The Pike Families Memorial, in memory of the 29 miners killed in the Pike River coal mine disaster. Photo / Mark Mitchell
The team in charge of recovering the Pike River mine's drift, including the possible discovery of forensic evidence or human remains, needs more money.
But Pike River Recovery Agency chief executive Dave Gawn won't say how much.
Gawn has put a Budget bid before the Government, but would not say how much longer the operation could continue on the its current $36 million funding.
"We're still working within that $36m, but there are significant overheads," Gawn told Parliament's finance and expenditure committee this morning.
He also told the committee that the chances of finding human remains was "less likely".
The agency had by this morning recovered 238m of the mine's drift, Gawn told the committee.
It is a further 1500m to an area known as Pit Bottom in Stone, where there could be forensic clues about what caused the explosion, and then an additional 500m to the agency's mandated goal of recovering as far as the roof fall area.
The last known location of the 29 men who died in the 2010 explosion was on the other side of the roof fall, but Gawn said that didn't mean human remains might be found on the side that the agency hopes to recover.
"I won't say 'never' because unusual things have happened with different explosions," he told the Herald after the committee hearing.
Gawn said the team had planned to recover 20m per shift and there were two shifts per day, but that had only been achieved once.
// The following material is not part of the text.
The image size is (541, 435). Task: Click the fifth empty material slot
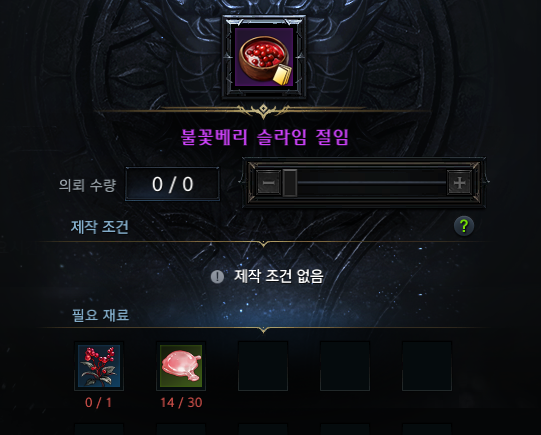[x=427, y=366]
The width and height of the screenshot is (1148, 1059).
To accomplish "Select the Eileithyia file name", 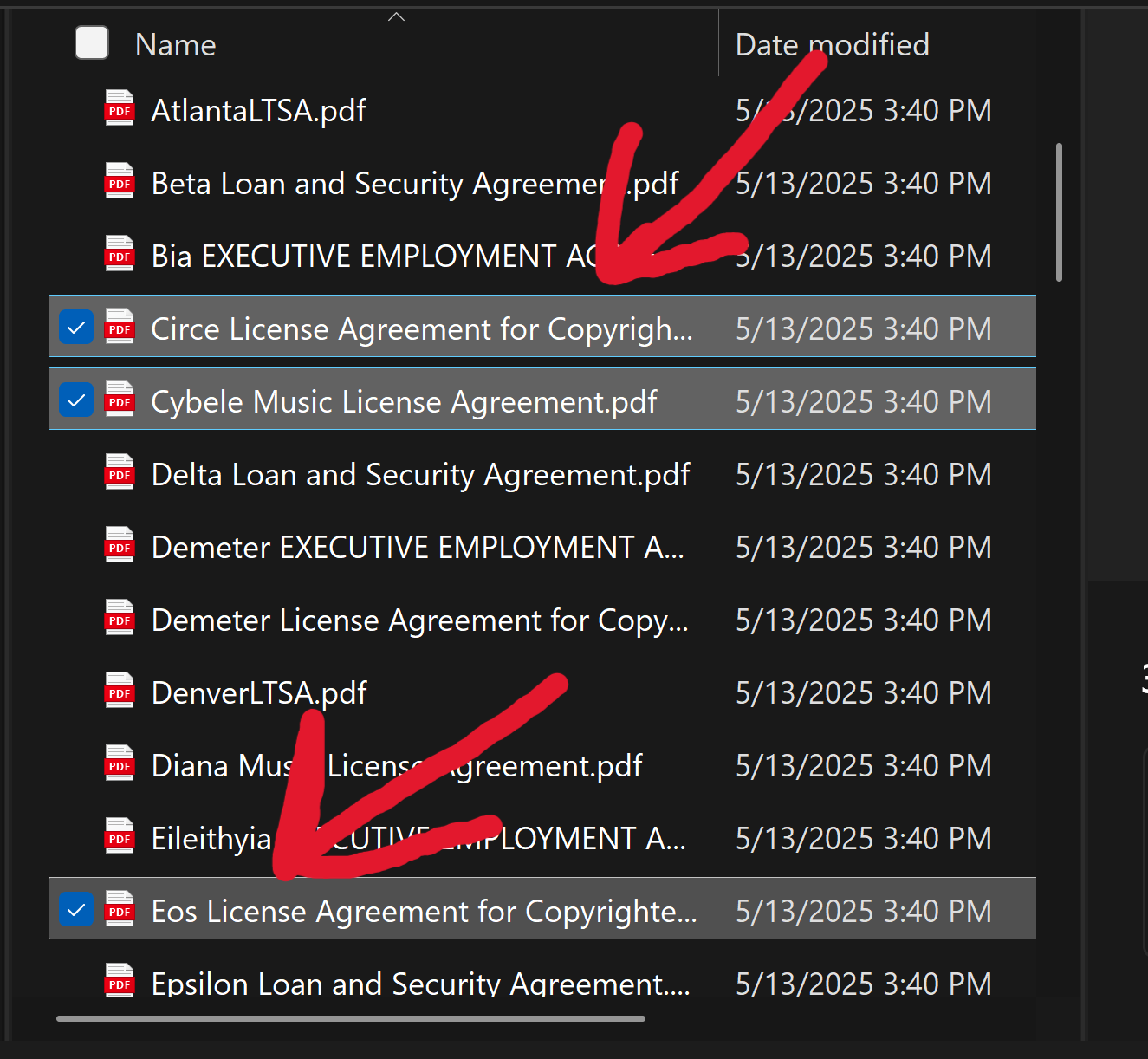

The poor rock quality meant that safety bolts had to be drilled into the roof to improve its stability, with 600 to 1000 bolts expected to be used in the first 500m of the drift.
"But beyond 500m, things get significantly easier in terms of better rock, more stability and less bolting. So there is a bright horizon beyond 500m."
He said the drift was being made as safe as possible, and short of a massive earthquake - the Hawera faultline runs through the mine - the likelihood of a roof collapsing on the workers was "fairly low".
Some items of interest had been recovered so far, but he would not elaborate beyond saying that they were not items of evidential interest.
"It would be great if there was something in there that provided some degree of accountability from a forensics perspective. I don't know if there is or not," he told the committee.
The current timeline was to make it to the roof fall area by the end of August, hand the mine back to the Department of Conservation by the end of November, and disestablish the agency in a year's time.
"But these dates are pretty spongy in terms of all of this uncertainty," Gawn told the committee.
Under questioning from National MP Mark Mitchell, Gawn said that the public seemed to think that the agency was recovering the mine itself, rather than just the access drift.
"That belief is still out there. I get it at virtually every public meeting," Gawn said.
"We have community updates. Our website is very up front – but some people hear what they want to hear."